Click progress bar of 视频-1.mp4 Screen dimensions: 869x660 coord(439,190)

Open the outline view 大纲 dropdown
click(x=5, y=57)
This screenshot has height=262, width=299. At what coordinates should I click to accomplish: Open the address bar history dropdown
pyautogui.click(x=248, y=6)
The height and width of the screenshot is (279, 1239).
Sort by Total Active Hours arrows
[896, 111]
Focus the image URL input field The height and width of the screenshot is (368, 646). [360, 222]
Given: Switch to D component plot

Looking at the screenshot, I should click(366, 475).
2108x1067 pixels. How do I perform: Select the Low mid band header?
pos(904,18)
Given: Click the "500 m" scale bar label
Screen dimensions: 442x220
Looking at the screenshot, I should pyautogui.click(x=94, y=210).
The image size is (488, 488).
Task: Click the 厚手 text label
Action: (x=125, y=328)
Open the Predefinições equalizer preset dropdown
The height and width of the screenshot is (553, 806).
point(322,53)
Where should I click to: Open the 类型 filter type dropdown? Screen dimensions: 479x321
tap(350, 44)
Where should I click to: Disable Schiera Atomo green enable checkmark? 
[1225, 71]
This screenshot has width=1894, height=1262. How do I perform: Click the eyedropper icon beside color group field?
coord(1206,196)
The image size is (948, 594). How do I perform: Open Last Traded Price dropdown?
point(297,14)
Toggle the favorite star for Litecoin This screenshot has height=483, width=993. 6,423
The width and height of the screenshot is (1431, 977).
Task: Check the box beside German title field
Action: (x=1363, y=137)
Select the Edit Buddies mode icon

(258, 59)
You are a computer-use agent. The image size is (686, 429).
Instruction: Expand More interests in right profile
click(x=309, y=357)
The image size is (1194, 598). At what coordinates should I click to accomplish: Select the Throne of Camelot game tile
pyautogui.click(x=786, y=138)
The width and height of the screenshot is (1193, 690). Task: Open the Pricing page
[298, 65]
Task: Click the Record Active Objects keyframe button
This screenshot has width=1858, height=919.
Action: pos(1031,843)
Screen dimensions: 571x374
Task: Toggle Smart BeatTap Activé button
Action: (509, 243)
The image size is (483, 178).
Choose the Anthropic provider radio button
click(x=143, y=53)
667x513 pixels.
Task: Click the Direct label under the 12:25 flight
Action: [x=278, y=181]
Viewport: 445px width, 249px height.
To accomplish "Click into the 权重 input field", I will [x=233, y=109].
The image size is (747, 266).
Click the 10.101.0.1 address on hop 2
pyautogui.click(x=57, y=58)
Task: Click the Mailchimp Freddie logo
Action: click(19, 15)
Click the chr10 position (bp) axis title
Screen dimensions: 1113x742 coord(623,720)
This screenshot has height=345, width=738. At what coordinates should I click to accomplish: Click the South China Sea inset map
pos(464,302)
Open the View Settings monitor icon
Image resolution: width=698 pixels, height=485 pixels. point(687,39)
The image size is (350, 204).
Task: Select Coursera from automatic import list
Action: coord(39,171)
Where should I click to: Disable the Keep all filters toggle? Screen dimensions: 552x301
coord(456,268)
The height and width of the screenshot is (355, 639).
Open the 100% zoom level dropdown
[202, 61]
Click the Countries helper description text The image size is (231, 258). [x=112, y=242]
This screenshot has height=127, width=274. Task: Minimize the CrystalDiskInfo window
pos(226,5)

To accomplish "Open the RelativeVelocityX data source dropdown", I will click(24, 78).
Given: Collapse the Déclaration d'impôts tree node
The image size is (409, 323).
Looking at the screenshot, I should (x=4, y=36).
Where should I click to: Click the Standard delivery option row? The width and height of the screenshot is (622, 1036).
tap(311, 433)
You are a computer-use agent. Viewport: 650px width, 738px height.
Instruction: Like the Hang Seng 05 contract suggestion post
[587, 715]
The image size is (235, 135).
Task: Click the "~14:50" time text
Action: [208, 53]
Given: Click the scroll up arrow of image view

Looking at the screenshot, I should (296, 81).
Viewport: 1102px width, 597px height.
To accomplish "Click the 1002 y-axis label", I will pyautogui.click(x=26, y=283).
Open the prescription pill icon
========================================
TASK DIRECTIONS: Rewrite all of the data above as a numbered list, one line per item, omitting the blank lines.

RESULT FOR THIS EXERCISE:
1. Click progress bar of 视频-1.mp4 Screen dimensions: 869x660 coord(439,190)
2. Open the outline view 大纲 dropdown
3. click(x=5, y=57)
4. This screenshot has height=262, width=299. At what coordinates should I click to accomplish: Open the address bar history dropdown
5. pyautogui.click(x=248, y=6)
6. The height and width of the screenshot is (279, 1239).
7. Sort by Total Active Hours arrows
8. [896, 111]
9. Focus the image URL input field The height and width of the screenshot is (368, 646). [360, 222]
10. Given: Switch to D component plot
11. Looking at the screenshot, I should click(366, 475).
12. 2108x1067 pixels. How do I perform: Select the Low mid band header?
13. pos(904,18)
14. Given: Click the "500 m" scale bar label
15. Screen dimensions: 442x220
16. Looking at the screenshot, I should pyautogui.click(x=94, y=210).
17. The image size is (488, 488).
18. Task: Click the 厚手 text label
19. Action: (x=125, y=328)
20. Open the Predefinições equalizer preset dropdown
21. The height and width of the screenshot is (553, 806).
22. point(322,53)
23. Where should I click to: Open the 类型 filter type dropdown? Screen dimensions: 479x321
24. tap(350, 44)
25. Where should I click to: Disable Schiera Atomo green enable checkmark? 
26. [1225, 71]
27. This screenshot has width=1894, height=1262. How do I perform: Click the eyedropper icon beside color group field?
28. coord(1206,196)
29. The image size is (948, 594). How do I perform: Open Last Traded Price dropdown?
30. point(297,14)
31. Toggle the favorite star for Litecoin This screenshot has height=483, width=993. 6,423
32. The width and height of the screenshot is (1431, 977).
33. Task: Check the box beside German title field
34. Action: (x=1363, y=137)
35. Select the Edit Buddies mode icon
36. (258, 59)
37. You are a computer-use agent. The image size is (686, 429).
38. Instruction: Expand More interests in right profile
39. click(x=309, y=357)
40. The image size is (1194, 598). At what coordinates should I click to accomplish: Select the Throne of Camelot game tile
41. pyautogui.click(x=786, y=138)
42. The width and height of the screenshot is (1193, 690). Task: Open the Pricing page
43. [298, 65]
44. Task: Click the Record Active Objects keyframe button
45. This screenshot has width=1858, height=919.
46. Action: pos(1031,843)
47. Screen dimensions: 571x374
48. Task: Toggle Smart BeatTap Activé button
49. Action: (509, 243)
50. The image size is (483, 178).
51. Choose the Anthropic provider radio button
52. click(x=143, y=53)
53. 667x513 pixels.
54. Task: Click the Direct label under the 12:25 flight
55. Action: [x=278, y=181]
56. Viewport: 445px width, 249px height.
57. To accomplish "Click into the 权重 input field", I will [x=233, y=109].
58. The image size is (747, 266).
59. Click the 10.101.0.1 address on hop 2
60. pyautogui.click(x=57, y=58)
61. Task: Click the Mailchimp Freddie logo
62. Action: click(19, 15)
63. Click the chr10 position (bp) axis title
64. Screen dimensions: 1113x742 coord(623,720)
65. This screenshot has height=345, width=738. At what coordinates should I click to accomplish: Click the South China Sea inset map
66. pos(464,302)
67. Open the View Settings monitor icon
68. Image resolution: width=698 pixels, height=485 pixels. point(687,39)
69. The image size is (350, 204).
70. Task: Select Coursera from automatic import list
71. Action: coord(39,171)
72. Where should I click to: Disable the Keep all filters toggle? Screen dimensions: 552x301
73. coord(456,268)
74. The height and width of the screenshot is (355, 639).
75. Open the 100% zoom level dropdown
76. [202, 61]
77. Click the Countries helper description text The image size is (231, 258). [x=112, y=242]
78. This screenshot has height=127, width=274. Task: Minimize the CrystalDiskInfo window
79. pos(226,5)
80. To accomplish "Open the RelativeVelocityX data source dropdown", I will click(24, 78).
81. Given: Collapse the Déclaration d'impôts tree node
82. The image size is (409, 323).
83. Looking at the screenshot, I should (x=4, y=36).
84. Where should I click to: Click the Standard delivery option row? The width and height of the screenshot is (622, 1036).
85. tap(311, 433)
86. You are a computer-use agent. Viewport: 650px width, 738px height.
87. Instruction: Like the Hang Seng 05 contract suggestion post
88. [587, 715]
89. The image size is (235, 135).
90. Task: Click the "~14:50" time text
91. Action: [208, 53]
92. Given: Click the scroll up arrow of image view
93. Looking at the screenshot, I should (296, 81).
94. Viewport: 1102px width, 597px height.
95. To accomplish "Click the 1002 y-axis label", I will pyautogui.click(x=26, y=283).
96. Open the prescription pill icon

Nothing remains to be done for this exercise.